=== Problem details ===
Look over the lines below. Report each one that includes the string "Open".

--- START ---

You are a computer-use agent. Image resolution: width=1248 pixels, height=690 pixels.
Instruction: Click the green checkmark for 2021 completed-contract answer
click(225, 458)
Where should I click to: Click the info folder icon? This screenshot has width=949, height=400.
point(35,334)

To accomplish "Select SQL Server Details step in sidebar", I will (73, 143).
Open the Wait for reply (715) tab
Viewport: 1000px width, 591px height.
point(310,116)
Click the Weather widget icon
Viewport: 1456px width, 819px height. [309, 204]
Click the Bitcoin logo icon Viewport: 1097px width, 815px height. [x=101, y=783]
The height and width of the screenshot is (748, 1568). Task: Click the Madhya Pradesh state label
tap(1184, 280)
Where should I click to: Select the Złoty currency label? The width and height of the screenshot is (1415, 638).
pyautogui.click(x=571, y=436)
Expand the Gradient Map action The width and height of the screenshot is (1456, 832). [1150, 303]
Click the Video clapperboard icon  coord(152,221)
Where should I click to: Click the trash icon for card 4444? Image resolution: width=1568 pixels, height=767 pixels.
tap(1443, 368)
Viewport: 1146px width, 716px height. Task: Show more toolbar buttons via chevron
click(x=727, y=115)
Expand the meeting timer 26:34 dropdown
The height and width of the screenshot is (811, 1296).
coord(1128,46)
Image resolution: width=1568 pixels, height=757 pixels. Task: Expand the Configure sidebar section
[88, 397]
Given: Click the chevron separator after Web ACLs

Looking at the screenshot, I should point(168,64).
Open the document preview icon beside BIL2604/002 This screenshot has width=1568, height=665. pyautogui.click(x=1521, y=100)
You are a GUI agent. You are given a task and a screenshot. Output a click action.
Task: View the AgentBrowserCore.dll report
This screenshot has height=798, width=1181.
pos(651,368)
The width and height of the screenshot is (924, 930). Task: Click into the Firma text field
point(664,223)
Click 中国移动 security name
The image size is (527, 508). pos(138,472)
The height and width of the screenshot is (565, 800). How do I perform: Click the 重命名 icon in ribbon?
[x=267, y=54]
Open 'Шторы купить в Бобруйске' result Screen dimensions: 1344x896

--- END ---

=== Solution below ===
Open the Wait for reply (715) tab
Open the document preview icon beside BIL2604/002 This screenshot has width=1568, height=665. pyautogui.click(x=1521, y=100)
Open 'Шторы купить в Бобруйске' result Screen dimensions: 1344x896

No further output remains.